[Source extract]
** begin **

Yes. Since the radius for the tension component is smaller than the radius of the wheel, the tension exerts a clockwise torque, and the wheels rate of rotation would accelerate at a greater rate without friction than with friction (from the tabletop). The horizontal component of force from the tabletop is to the right, in the same direction as the tension, but partially countering the torque related to tension.

As I commented,
a) it is not possible to say which way friction will act without further information; e.g. suppose r is very small compared with R: T would exert little torque, so friction must act to the left to provide the necessary angular acceleration; alternatively, with r=R, T provides too much torque and friction acts to the right; in between there is a ratio of r to R for which there is no frictional force.
b) we do not need to worry about which way friction acts; the equations are the same.

 

[haruspex]

Why shouldn't it just be W = FL?

The work the hand does is that of pulling with a force T some distance. The hand does not know what it is pulling, only the force it exerts and the distance it moves in that direction.
But the expression you have for that distance, $\frac rRL$, implies it is less than L. Does that seem right?

Wrt "$\omega_f=\alpha\Delta x$", if I interpret those variables correctly, says a rate of rotation (dimension T^-1) equals an angular acceleration (dimension T^-2) multiplied by a displacement (dimension L). Not possible.

** end **

[Material shown]
** begin **

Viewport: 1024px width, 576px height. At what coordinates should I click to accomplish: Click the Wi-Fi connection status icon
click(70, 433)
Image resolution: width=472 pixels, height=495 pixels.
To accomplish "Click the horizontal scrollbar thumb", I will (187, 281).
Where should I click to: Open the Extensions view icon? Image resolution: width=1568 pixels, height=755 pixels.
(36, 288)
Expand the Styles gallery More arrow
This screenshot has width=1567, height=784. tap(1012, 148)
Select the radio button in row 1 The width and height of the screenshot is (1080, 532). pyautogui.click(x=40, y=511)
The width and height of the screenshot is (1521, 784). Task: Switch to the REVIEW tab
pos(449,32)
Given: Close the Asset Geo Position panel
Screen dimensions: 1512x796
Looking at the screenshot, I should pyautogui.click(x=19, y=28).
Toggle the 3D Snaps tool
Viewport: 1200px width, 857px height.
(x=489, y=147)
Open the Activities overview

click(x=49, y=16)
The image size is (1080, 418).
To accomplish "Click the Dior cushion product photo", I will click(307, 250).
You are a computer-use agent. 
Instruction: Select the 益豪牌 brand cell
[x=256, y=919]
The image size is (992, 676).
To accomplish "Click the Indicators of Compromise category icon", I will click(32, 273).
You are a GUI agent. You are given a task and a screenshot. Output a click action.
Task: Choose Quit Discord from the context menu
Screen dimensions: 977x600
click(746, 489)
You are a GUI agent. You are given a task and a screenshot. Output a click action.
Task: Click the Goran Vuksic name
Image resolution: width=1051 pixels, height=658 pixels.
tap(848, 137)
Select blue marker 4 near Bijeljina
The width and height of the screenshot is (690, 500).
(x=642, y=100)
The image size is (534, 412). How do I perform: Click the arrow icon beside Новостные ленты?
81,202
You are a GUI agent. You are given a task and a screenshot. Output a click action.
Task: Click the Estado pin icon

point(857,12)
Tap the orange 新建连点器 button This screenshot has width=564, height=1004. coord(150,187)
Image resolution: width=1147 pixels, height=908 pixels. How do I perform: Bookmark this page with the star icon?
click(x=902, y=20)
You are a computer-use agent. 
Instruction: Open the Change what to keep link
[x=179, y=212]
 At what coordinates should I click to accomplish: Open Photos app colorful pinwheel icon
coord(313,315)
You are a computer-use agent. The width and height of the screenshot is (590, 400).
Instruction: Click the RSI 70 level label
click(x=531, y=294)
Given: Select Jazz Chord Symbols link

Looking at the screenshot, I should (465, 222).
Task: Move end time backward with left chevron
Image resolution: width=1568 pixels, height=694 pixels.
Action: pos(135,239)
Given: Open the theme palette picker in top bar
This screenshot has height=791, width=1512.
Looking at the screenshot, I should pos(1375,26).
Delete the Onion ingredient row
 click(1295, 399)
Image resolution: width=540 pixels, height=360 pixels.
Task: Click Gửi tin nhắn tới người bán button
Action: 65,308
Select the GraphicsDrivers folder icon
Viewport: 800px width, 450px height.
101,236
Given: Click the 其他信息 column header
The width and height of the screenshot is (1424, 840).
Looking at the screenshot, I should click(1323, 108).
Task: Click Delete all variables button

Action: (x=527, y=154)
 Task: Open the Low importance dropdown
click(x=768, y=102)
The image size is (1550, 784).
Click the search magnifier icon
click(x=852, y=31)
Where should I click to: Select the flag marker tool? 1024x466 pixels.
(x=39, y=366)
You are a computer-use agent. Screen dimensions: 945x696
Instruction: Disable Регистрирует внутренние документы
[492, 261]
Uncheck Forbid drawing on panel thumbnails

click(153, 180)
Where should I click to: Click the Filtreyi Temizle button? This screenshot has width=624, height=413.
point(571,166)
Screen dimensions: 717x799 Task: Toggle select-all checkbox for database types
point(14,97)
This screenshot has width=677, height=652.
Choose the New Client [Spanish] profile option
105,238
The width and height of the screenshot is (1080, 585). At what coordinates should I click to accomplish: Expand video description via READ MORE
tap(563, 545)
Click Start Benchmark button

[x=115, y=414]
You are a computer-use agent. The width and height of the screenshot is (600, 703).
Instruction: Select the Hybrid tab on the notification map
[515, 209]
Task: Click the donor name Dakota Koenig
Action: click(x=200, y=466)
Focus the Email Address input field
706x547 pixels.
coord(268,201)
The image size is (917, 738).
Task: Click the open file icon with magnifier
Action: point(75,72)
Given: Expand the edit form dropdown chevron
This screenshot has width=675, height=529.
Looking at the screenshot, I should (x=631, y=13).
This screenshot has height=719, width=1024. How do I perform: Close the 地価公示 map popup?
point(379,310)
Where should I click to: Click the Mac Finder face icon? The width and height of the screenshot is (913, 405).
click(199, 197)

** end **

[Task] Reproduce the passage of the wheel thread starting at "Why shouldn't it" and ending at "that seem right?". The data is unrelated to the thread about the pulled wheel.

[Written solution]
Why shouldn't it just be W = FL?

The work the hand does is that of pulling with a force T some distance. The hand does not know what it is pulling, only the force it exerts and the distance it moves in that direction.
But the expression you have for that distance, $\frac rRL$, implies it is less than L. Does that seem right?